ONCE Russian folk arts were lavishly subsized, but no longer. Now many matryoshkas dolls are made in China. And it's also bye-bye, balalaika. Mansur Mirovalev tells the story.

A squirrel tail. Wolf teeth. Sheets of gold. Flax oil. These are the things Vladimir Buldakov uses to work a feat of modern-day alchemy: transforming an ordinary papier-mache box into a gilded miniature masterpiece that will tell the story of saints or heroes, fairies or dragons.

Buldakov comes from Palekh, a 700-year-old Russian village where a church's lavender onion-domes overlook snow-clad houses, a frozen river and a distant birch forest. The town is famous for its beauty, but the rare outsiders who visit come for the varnished boxes that bear its name.

Now, the unique art form, which emerged in the 1920s, is struggling to find a reason to exist in the current society.

If it disappears entirely, Russia will lose one of its hallmark trinkets, the product of an astonishingly high-skilled process.

In Palekh, the 60-year-old Buldakov's fine brush is made from a squirrel caught in August - any later and the fur splits. He boils the papier-mache in flax oil to make it stone hard. After painting and varnishing, he applies tiny specks of gold kneaded in gum arabic, and smooths the surface with a wolf's tooth.

The box will take months to complete. For the backbreaking labor, he will be lucky to get a few thousand US dollars. Buldakov and his wife Natalya are masters of their craft; less talented artists struggle to command a couple hundred US dollars a box.

With demand falling, that's hardly enough to keep his daughter Kseniya keen on carrying on a family tradition that goes back five generations.

She was trained as a Palekh box painter but moved to St Petersburg to make dolls at a puppet theater, which is less arduous.

"It doesn't make sense to work with the boxes," the 30-year-old says, adding that most others of her generation feel the same way. "Very few of them stay. Everyone wants to get out, it's cramped and boring."

Back in earlier times, Palekh boxes were a heavily subsidized art that made their makers relatively rich. But in these days of globalization, the lure of making boxes for modest earnings that dwindle every year is fading fast.

Even young people who like Kseniya Buldakova graduated from the Palekh art college, where her father teaches, now work as software designers, cartoonists, teachers and even manicurists, astounding clients with the intricate details their studies allow them to paint on nails.

Palekh is not alone on the list of famous Russian village handicrafts - wooden toys from Bogorodsk, blue majolica ceramics from Gzhel, iron trays from Zhostovo, to name a few - that may soon become history.

The trend runs deeper because traditional ways Russians eat, dress and dance are also fading.

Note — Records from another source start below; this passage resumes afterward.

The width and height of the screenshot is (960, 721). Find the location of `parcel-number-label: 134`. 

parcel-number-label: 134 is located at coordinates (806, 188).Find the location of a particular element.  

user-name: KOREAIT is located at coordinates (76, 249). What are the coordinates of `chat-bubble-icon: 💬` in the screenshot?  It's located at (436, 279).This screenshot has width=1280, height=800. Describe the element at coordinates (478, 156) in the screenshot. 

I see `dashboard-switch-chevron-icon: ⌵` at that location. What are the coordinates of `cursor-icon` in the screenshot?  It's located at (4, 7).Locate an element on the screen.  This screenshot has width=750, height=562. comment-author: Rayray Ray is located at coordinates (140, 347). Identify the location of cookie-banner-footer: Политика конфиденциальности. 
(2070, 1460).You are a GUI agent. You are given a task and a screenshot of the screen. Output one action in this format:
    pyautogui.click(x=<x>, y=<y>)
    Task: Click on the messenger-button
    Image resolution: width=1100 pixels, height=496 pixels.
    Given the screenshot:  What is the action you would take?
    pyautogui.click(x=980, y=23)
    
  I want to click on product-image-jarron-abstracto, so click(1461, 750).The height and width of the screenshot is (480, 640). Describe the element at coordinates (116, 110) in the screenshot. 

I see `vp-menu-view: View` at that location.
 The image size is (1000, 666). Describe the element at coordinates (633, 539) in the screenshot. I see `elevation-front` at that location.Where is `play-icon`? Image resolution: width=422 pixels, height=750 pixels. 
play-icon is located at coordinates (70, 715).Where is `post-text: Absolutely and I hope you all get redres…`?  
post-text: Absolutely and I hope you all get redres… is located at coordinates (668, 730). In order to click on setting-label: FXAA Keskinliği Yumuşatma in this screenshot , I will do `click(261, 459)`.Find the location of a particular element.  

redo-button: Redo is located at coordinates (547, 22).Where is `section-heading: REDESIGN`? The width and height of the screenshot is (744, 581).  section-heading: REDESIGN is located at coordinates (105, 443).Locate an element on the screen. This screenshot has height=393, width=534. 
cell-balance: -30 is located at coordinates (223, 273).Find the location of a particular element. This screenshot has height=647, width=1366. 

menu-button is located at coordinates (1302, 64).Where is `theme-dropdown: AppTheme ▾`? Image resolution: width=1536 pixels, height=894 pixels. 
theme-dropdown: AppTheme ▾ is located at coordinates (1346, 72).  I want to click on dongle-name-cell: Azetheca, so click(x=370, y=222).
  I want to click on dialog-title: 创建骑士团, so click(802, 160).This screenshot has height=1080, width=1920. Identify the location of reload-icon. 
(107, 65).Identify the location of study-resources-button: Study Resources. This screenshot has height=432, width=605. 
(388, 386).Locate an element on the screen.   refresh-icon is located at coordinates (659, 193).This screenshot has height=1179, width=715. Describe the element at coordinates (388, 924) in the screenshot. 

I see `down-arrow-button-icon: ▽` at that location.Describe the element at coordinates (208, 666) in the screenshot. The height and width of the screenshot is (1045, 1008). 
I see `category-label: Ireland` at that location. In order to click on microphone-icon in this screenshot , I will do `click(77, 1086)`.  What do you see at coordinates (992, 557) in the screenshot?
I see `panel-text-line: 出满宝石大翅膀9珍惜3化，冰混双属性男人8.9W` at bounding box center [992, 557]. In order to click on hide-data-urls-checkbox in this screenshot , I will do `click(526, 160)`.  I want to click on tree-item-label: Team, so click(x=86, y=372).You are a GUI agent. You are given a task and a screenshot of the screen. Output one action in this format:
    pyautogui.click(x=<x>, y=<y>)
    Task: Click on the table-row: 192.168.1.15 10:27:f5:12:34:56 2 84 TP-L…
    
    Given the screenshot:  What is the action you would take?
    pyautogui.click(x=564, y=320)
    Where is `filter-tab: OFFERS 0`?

It's hard to find the massive wood-fired brick ovens that once dominated each household.

They were essential for steam baths and traditional cooking, and their replacement gas stoves made "a whole class of traditional Russian foods extinct," according to food historian Vilyam Pokhlyobkin.

Teenagers shun traditional valenki felt boots in favor of Chinese-made sneakers and sneer at traditional folk music and dance; aspiring musicians prefer electric guitars and synthesizers to accordions and balalaikas - decimating the ranks of their makers.

Artisans blame the decline in Russian crafts largely on an industrial recession in the country.

"Matryoshkas are now made in China and brought here," says Sophia Panfilova, the 54-year-old owner of a souvenir shop outside the Kremlin, who has also been painting these nesting dolls for more than 20 years.